The great strength of randomised controlled trials is that they provide a fair comparison of treatments. However flaws in the design and conduct of clinical trials can hamper the ability to make fair comparisons. This chapter explores the nature and frequency of these problems. It uses the findings from meta‐research studies that explore the quality of the methodology of large series of clinical trials, to identify the extent of these deficiencies [1, 2].

In essence, clinical trials are conducted in three stages. First, patients are allocated to receive the new treatment or the conventional one (or placebo). Then they are followed up over time to allow the effects of the treatment to occur. Finally the health status of the patients is assessed to show whether the new treatment has a better outcome than the comparator.

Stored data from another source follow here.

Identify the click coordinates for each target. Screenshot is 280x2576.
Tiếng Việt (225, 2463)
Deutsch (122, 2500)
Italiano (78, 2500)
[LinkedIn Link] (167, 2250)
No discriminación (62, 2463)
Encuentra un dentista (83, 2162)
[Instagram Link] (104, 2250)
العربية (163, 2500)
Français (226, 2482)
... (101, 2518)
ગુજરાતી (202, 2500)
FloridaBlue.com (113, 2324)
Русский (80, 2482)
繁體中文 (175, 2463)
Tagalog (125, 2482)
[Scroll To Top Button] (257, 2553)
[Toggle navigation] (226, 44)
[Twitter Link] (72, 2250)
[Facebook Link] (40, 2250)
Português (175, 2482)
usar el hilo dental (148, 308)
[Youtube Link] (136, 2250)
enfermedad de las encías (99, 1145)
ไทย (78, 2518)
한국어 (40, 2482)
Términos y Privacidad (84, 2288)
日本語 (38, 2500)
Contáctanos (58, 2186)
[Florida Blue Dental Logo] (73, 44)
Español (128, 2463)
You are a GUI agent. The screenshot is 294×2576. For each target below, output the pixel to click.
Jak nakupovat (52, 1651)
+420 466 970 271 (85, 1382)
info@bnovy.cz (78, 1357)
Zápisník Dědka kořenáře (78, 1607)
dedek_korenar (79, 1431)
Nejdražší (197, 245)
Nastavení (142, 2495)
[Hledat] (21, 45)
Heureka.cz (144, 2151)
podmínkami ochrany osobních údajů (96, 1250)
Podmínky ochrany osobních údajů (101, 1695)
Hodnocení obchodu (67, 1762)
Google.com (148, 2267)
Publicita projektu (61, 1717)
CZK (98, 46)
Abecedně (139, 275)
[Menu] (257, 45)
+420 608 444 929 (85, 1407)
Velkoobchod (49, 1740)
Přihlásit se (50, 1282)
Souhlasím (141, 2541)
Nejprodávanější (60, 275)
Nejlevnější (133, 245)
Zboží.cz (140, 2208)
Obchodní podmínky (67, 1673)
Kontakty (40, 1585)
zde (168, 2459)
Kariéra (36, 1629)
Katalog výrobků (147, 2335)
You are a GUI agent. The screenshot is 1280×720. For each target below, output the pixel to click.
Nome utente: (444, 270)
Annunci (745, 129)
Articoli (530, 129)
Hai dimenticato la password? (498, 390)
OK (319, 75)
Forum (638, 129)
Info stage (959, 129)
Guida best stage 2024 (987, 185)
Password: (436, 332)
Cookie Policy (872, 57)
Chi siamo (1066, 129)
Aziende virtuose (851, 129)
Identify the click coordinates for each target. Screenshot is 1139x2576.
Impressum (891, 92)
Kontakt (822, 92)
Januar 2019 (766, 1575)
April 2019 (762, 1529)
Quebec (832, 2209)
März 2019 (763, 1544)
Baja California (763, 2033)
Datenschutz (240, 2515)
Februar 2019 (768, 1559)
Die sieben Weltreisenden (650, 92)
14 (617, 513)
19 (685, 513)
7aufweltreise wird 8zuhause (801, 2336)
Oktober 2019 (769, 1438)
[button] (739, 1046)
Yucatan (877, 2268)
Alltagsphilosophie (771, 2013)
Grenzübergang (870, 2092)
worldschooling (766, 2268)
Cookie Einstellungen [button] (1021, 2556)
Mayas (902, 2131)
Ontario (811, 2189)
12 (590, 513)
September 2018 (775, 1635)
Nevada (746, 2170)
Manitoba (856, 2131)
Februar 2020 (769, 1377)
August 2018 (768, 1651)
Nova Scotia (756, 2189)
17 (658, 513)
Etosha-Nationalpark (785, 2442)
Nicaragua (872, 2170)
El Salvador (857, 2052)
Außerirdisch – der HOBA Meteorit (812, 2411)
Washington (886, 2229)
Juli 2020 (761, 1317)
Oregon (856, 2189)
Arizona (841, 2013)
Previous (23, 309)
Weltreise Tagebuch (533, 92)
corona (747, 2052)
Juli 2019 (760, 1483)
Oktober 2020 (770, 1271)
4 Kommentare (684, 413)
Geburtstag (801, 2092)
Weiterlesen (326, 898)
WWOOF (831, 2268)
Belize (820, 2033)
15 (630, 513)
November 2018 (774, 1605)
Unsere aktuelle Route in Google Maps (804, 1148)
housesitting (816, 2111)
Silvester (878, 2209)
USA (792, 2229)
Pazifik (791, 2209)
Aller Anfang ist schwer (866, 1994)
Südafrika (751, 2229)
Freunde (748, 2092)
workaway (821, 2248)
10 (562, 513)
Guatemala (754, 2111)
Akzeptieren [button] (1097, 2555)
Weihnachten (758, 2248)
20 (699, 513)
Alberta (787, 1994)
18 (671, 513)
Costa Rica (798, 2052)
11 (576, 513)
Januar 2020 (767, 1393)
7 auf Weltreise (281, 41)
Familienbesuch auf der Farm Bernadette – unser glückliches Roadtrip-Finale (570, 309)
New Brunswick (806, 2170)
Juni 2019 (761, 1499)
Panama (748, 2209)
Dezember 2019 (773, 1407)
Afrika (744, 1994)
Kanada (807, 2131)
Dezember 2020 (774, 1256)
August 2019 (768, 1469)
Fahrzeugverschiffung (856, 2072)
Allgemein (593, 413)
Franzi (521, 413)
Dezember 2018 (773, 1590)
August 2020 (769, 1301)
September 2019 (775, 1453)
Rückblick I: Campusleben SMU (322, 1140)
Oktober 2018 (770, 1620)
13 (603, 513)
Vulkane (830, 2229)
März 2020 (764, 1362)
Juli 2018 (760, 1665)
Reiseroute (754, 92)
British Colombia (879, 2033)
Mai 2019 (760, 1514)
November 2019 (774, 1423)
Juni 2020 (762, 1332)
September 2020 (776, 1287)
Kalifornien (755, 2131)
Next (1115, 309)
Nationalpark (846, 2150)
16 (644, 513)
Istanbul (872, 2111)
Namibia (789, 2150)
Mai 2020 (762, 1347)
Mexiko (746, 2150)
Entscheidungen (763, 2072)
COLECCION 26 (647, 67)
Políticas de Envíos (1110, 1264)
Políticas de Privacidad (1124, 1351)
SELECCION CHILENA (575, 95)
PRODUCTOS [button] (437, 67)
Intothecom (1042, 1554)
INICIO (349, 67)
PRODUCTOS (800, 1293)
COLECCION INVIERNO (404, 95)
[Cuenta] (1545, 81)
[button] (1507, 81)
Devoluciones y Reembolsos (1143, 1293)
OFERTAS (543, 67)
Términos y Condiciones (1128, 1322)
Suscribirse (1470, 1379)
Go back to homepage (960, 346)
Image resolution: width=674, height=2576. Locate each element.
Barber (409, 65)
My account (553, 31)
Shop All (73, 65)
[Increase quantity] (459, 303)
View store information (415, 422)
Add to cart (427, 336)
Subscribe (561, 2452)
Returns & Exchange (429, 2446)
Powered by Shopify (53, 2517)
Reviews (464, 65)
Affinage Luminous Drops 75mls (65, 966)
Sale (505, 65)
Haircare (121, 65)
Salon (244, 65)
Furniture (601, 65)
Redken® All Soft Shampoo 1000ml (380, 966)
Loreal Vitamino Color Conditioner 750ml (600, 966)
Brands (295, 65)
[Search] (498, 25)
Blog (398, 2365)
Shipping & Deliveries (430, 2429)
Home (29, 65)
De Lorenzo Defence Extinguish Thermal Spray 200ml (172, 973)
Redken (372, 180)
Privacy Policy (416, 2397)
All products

This chapter explores the types of flaws that occur at these three stages. The main concern is with the risk of bias. Bias occurs when the findings of a clinical trial do not provide a fair assessment of the true benefit of the new treatment. Poor quality of the study methods can increase the risk of bias. This chapter investigates the sources of bias and the impact these have on estimates of treatment effect.

METHOD OF TREATMENT ALLOCATION

In clinical trials patients are assigned to different treatment groups using a sequence of random numbers. The process of randomisation produces two groups that, on average, are similar at baseline on factors such as severity and duration of disease. When the groups are similar at baseline, any differences between them at follow‐up will be due to the effect of the treatment. Deficiencies in the method of randomisation could cause imbalances at baseline, resulting in differences in outcomes between the groups that are unrelated to treatment. This section identifies the problems that frequently occur with treatment allocation.

Generation of the Random Assignment

Meta‐research studies have shown that the randomisation process is often flawed. For many trials the method is not described, is poorly described, or is well described but clearly inadequate [3–5]. An evaluation of 2 groups of trials, comprising 1,376 and 984 studies, found that 39.6% and 52.2% had flawed or poorly reported methods for generating the randomisation sequence [6].

The recommended method of randomising patients is by computer‐generated random numbers. Other techniques, such as allocation by day of admission to hospital or by even or odd dates of birth, have been used, but are thought to be unreliable. Careful reviews of large series of trials have shown that poor quality and inadequately described methods of generating the randomisation sequence commonly exaggerate the apparent benefit of treatment [4, 7].

Importance of Concealed Allocation

The assignment of patients to treatment should correspond exactly to the randomisation sequence. However the process could be distorted, if the clinician recruiting the patient knew in advance which treatment the next patient would be given. For example, concerns about possible side effects might lead a clinician to decide not to recruit more severely ill patients if they were to be randomised to receive the new treatment. Thus fewer severely ill patients would be allocated to the active treatment. The resulting differences between the groups at baseline would bias the estimate of treatment benefit.